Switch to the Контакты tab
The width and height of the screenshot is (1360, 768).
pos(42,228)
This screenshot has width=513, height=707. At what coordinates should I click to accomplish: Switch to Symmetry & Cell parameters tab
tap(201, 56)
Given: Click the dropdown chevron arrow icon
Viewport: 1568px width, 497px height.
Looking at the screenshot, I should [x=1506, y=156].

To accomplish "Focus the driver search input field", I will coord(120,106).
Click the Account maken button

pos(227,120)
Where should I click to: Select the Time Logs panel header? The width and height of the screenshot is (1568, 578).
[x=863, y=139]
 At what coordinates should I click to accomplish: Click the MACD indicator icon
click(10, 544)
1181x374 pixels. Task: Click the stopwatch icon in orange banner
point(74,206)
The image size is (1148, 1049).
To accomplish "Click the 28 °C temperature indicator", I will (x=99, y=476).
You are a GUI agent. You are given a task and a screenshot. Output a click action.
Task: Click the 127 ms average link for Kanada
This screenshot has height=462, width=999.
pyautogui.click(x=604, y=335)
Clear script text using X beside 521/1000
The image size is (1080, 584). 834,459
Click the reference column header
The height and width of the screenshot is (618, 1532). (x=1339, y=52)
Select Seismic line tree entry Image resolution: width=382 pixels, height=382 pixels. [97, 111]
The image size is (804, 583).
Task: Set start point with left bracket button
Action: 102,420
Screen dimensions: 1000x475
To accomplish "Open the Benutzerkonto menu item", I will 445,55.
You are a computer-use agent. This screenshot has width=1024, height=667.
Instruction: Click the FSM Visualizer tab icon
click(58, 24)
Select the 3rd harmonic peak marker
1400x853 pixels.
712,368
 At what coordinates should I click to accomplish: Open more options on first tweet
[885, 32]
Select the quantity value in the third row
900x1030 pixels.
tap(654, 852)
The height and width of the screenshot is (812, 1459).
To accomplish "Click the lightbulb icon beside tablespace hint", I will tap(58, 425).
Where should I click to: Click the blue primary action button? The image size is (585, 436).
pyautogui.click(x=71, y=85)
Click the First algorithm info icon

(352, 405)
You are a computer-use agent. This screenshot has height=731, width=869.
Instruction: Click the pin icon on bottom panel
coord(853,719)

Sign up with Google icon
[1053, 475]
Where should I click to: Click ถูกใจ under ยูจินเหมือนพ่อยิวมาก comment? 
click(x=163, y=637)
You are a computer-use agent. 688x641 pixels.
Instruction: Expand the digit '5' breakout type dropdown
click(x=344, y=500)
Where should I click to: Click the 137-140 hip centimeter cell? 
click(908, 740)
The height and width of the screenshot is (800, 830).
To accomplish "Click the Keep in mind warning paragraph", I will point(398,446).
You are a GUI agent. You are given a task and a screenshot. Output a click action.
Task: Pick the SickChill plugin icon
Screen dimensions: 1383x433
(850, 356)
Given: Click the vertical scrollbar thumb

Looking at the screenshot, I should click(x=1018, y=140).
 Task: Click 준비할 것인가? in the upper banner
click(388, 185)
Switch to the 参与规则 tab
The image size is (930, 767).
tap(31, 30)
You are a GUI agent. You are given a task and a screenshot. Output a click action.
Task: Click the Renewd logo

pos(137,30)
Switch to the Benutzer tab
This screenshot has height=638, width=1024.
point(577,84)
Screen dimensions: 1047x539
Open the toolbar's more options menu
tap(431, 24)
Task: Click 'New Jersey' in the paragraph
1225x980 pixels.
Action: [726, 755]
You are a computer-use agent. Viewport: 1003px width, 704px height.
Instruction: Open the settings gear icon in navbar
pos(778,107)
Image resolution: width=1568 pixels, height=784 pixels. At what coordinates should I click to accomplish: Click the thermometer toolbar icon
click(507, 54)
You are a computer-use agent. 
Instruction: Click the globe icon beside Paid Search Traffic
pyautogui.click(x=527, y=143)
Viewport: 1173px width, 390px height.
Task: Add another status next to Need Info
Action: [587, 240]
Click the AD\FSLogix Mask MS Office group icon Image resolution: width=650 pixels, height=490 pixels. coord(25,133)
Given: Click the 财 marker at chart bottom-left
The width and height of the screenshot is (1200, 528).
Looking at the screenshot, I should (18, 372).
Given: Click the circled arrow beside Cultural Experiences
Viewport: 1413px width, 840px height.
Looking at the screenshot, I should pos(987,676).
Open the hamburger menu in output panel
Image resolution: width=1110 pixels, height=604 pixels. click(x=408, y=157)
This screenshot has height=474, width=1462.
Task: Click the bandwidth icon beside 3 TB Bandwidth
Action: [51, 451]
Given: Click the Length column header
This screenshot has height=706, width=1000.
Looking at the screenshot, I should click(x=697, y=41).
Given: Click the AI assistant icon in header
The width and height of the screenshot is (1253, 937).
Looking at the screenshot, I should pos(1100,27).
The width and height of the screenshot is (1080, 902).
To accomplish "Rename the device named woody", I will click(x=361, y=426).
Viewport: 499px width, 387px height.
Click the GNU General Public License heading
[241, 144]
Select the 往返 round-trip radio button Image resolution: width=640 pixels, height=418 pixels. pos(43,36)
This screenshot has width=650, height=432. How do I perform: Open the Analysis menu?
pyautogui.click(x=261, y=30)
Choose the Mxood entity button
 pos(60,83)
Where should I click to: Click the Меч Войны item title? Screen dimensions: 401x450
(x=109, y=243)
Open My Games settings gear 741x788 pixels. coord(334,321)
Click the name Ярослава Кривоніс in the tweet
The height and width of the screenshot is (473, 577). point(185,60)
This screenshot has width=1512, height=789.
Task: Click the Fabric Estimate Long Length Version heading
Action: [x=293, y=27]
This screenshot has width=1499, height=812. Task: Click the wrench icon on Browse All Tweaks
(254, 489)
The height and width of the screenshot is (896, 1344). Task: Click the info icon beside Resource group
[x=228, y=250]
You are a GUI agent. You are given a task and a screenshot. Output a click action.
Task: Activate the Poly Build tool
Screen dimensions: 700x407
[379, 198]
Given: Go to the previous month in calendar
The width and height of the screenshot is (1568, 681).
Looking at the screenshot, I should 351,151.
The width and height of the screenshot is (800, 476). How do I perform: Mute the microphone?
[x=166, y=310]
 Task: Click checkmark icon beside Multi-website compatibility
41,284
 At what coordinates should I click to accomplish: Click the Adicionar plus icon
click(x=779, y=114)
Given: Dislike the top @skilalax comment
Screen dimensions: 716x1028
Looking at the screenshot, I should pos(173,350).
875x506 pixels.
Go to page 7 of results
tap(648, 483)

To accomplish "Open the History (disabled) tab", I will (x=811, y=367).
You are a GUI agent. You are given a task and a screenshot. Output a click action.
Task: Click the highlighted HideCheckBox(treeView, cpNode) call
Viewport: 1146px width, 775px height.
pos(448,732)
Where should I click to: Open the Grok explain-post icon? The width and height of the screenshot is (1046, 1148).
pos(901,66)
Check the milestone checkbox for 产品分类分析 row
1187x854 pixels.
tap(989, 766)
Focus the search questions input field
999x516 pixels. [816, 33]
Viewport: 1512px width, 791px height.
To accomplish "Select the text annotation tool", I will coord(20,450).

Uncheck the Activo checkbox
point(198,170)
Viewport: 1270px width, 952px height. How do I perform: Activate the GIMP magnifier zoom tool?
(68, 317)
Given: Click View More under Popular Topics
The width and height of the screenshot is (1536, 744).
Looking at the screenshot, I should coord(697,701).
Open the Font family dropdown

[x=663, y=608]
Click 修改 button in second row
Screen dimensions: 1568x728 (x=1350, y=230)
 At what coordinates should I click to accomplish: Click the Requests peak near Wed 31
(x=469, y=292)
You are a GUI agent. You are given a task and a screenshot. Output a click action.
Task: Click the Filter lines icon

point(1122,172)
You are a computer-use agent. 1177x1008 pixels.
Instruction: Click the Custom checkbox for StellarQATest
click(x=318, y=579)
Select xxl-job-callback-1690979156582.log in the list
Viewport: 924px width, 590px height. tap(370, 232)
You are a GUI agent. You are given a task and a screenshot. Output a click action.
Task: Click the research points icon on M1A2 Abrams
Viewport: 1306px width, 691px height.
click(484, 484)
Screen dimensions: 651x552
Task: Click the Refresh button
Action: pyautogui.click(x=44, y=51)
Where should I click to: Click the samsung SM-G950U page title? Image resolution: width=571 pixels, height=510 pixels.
________
What the task requires
Please give back, exactly as it stands above, the stretch from the line with "has height=731, width=869." through the line with "Click the AD\FSLogix", and no line outside it.

Solution below
You are a computer-use agent. This screenshot has height=731, width=869.
Instruction: Click the pin icon on bottom panel
coord(853,719)

Sign up with Google icon
[1053, 475]
Where should I click to: Click ถูกใจ under ยูจินเหมือนพ่อยิวมาก comment? 
click(x=163, y=637)
You are a computer-use agent. 688x641 pixels.
Instruction: Expand the digit '5' breakout type dropdown
click(x=344, y=500)
Where should I click to: Click the 137-140 hip centimeter cell? 
click(908, 740)
The height and width of the screenshot is (800, 830).
To accomplish "Click the Keep in mind warning paragraph", I will point(398,446).
You are a GUI agent. You are given a task and a screenshot. Output a click action.
Task: Pick the SickChill plugin icon
Screen dimensions: 1383x433
(850, 356)
Given: Click the vertical scrollbar thumb

Looking at the screenshot, I should click(x=1018, y=140).
 Task: Click 준비할 것인가? in the upper banner
click(388, 185)
Switch to the 参与规则 tab
The image size is (930, 767).
tap(31, 30)
You are a GUI agent. You are given a task and a screenshot. Output a click action.
Task: Click the Renewd logo

pos(137,30)
Switch to the Benutzer tab
This screenshot has height=638, width=1024.
point(577,84)
Screen dimensions: 1047x539
Open the toolbar's more options menu
tap(431, 24)
Task: Click 'New Jersey' in the paragraph
1225x980 pixels.
Action: [726, 755]
You are a computer-use agent. Viewport: 1003px width, 704px height.
Instruction: Open the settings gear icon in navbar
pos(778,107)
Image resolution: width=1568 pixels, height=784 pixels. At what coordinates should I click to accomplish: Click the thermometer toolbar icon
click(507, 54)
You are a computer-use agent. 
Instruction: Click the globe icon beside Paid Search Traffic
pyautogui.click(x=527, y=143)
Viewport: 1173px width, 390px height.
Task: Add another status next to Need Info
Action: [587, 240]
Click the AD\FSLogix Mask MS Office group icon Image resolution: width=650 pixels, height=490 pixels. coord(25,133)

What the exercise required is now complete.